Copy the records from the line with "Image resolution: width=640" up to and including the line with "(406, 312).", swapping "pixels" for "px" and keeping everything else the same.

**** Exercise inputs ****

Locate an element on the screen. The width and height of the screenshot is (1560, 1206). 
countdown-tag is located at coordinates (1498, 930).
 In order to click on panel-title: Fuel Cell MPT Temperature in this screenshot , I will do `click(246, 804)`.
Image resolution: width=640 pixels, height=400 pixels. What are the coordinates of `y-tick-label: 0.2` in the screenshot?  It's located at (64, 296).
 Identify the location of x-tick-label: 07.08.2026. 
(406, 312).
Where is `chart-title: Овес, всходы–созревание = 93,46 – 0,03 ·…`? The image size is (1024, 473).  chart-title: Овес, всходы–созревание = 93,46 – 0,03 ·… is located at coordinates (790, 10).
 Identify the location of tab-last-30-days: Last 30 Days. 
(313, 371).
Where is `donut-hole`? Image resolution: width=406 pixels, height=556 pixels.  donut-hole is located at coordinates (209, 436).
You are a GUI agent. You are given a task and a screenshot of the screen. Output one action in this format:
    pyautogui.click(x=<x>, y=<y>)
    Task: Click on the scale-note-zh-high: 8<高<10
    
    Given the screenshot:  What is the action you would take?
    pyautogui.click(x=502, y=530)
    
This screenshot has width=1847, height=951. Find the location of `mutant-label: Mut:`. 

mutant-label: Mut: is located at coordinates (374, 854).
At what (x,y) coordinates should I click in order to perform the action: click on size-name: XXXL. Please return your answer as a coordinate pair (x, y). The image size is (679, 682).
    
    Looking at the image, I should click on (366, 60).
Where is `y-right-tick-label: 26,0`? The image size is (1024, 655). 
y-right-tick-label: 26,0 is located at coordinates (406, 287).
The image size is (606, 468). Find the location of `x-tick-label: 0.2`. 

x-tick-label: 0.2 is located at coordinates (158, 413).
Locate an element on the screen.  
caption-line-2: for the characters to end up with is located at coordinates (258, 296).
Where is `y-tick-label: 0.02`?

****

Exercise response:
Image resolution: width=640 px, height=400 px. What are the coordinates of `y-tick-label: 0.2` in the screenshot?  It's located at (64, 296).
 Identify the location of x-tick-label: 07.08.2026. 
(406, 312).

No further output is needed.